The function build_tree builds a complete binary tree, of depth
ceil(log2(n)). The function 'extract_tree' traverses the tree and
rebuilds a truncated branch. This requires as many steps as the length
of the rebuilt branch, which is at most ceil(log2(n)). To be more
precise, the complexity of 'extract_tree' is ceil(log2(size(tree))),
because extract_tree keeps the tree complete. The function shuffle1'
invokes 'extract_tree' (n-1) times. Thus the overall complexity is
O(n*logn).
** Performance test
To stress-test the implementation, we shuffle a sequence of one
million and one integers.
import System.Random -- for tests
-- Given a source of randomness g and an integer n>0, produce
-- a list of [r1,...rn] of numbers such that ri is an independent sample
-- from a uniform random distribution [0..n-i+1]
make_rs :: RandomGen g => Int -> g -> ([Int],g)
make_rs n g = loop [] n g
where
loop acc 0 g = (reverse acc,g)
loop acc n g = let (r,g') = randomR (0,n) g
in loop (r:acc) (pred n) g'
{-
*Shuffle> make_rs 3 (mkStdGen 800)
([3,2,1],419851139 2103410263)
*Shuffle> make_rs 3 (mkStdGen 80000)
([0,1,0],1034518374 2103410263)
-}
main = let n = 1000000
in print $ length $ shuffle1 [1..n+1] (fst $ make_rs n (mkStdGen 17))
We compile the code as
ghc -O2 sh1.hs # GHC 6.8.3, Intel(R) Pentium(R) 4 CPU 2.00GHz
and run it as
/usr/bin/time ./a.out +RTS -tstderr
producing
1000001
<>
24.42 real 23.69 user 0.61 sys
Most of the running time (14 seconds) is spent collecting garbage;
the shuffling algorithm took only 9.30 seconds. There are many
opportunities for deforestation (e.g., using streams instead of
lists).
* A note on repeats in a sequence of random numbers
> > ...though you need to make sure that the randoms are all distinct,
> Linear congruential generators have that property. Since they are of
> the form x' <- (ax + b) mod m, you get a repeat only when the prng
> loops. So a long-period will generate numbers without repeats.

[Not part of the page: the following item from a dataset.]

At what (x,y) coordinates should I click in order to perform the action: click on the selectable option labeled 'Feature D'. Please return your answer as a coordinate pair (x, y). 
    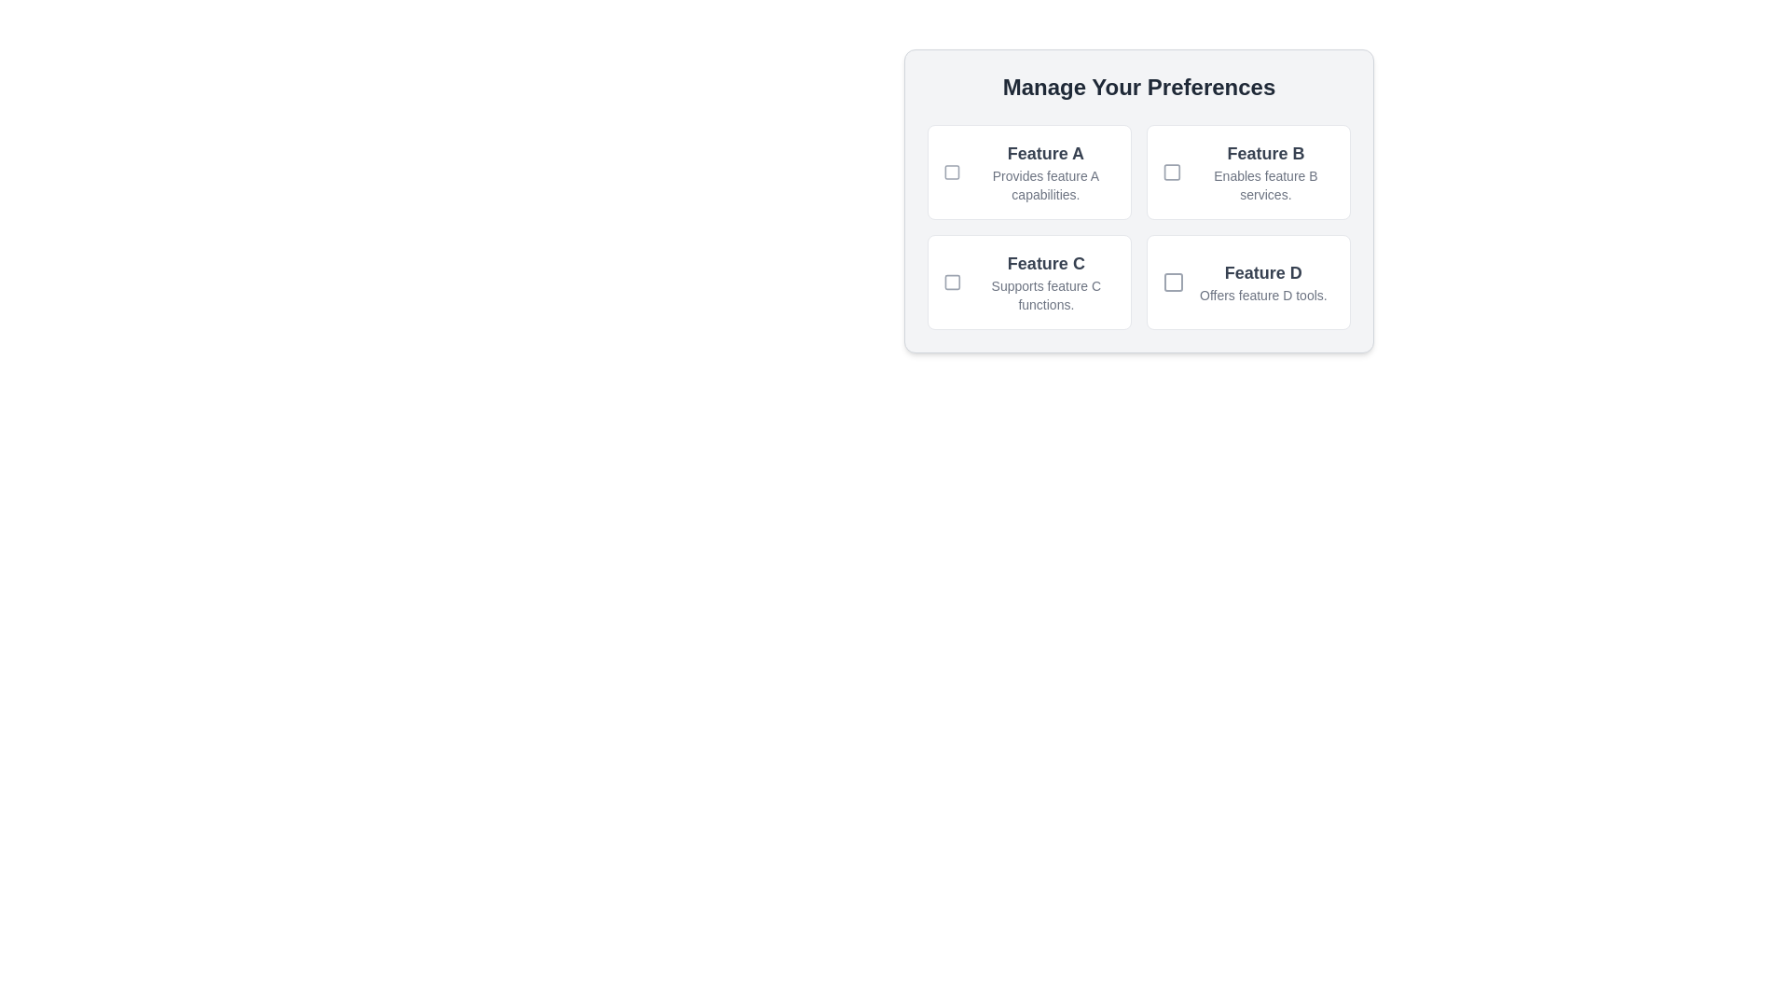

I'm afraid this is not true. Indeed, a linear congruential generator
repeats _completely_ after a period: that is sample[i] ==
sample[i+period] for _all_ i. That does not mean that a particular
sample cannot repeat within a period. Suppose we have a sequence of
random numbers uniformly distributed within [0..M-1]. If the i-th
sample has the value of x, the (i+1)-th sample may be x as well. The
probability of this event is the same as the probability of the
(i+1)-th sample being x+1 or any other given number within
[0..M-1]. Each sample in a sequence is chosen independently. The
sample of random numbers may contain subsequences (0,0,0,0) -- which
are just as likely as (1,2,3,4) or (3,1,4,1) or any other given
sequence of four values. In fact, this is one of the PRNG tests --
making sure that all the tuples (r1,r2) or (r1,r2,r3) appear equally
likely. The infamous rand() generator fails the triples test -- and
the generator was much maligned in the G.Forsythe, M.Malcolm, C.Moler
book. BTW, given a sequence of random numbers, the probability that
two consecutive numbers in the sequence are the same is 1/M. If we're
to shuffle a sequence of 1600 elements, we are interested in random
numbers distributed within [0..1599]. We need to draw at least 1599
elements to shuffle the sequence, i.e, 1598 pairs of consecutive
drawings. Given that the probability of two consecutive samples being
the same is 1/1600, we should rather expect to see one such pair. To
be precise, the probability of occurrence of such a pair is, by
binomial distribution, 1598*(1/1600)*(1599/1600)^1597, or approx
0.368.
* A note on perfect shuffle of cards
Dave Bayer has kindly pointed out that in the context of card
shuffling, `perfect shuffle' refers to a deterministic process of
interlacing the two halves of the deck. For more detail on this and
other card shuffles, see
Dave Bayer, Persi Diaconis
Trailing the dovetail shuffle to its lair
Ann. Appl. Probab. 2 (1992), no. 2, 294-313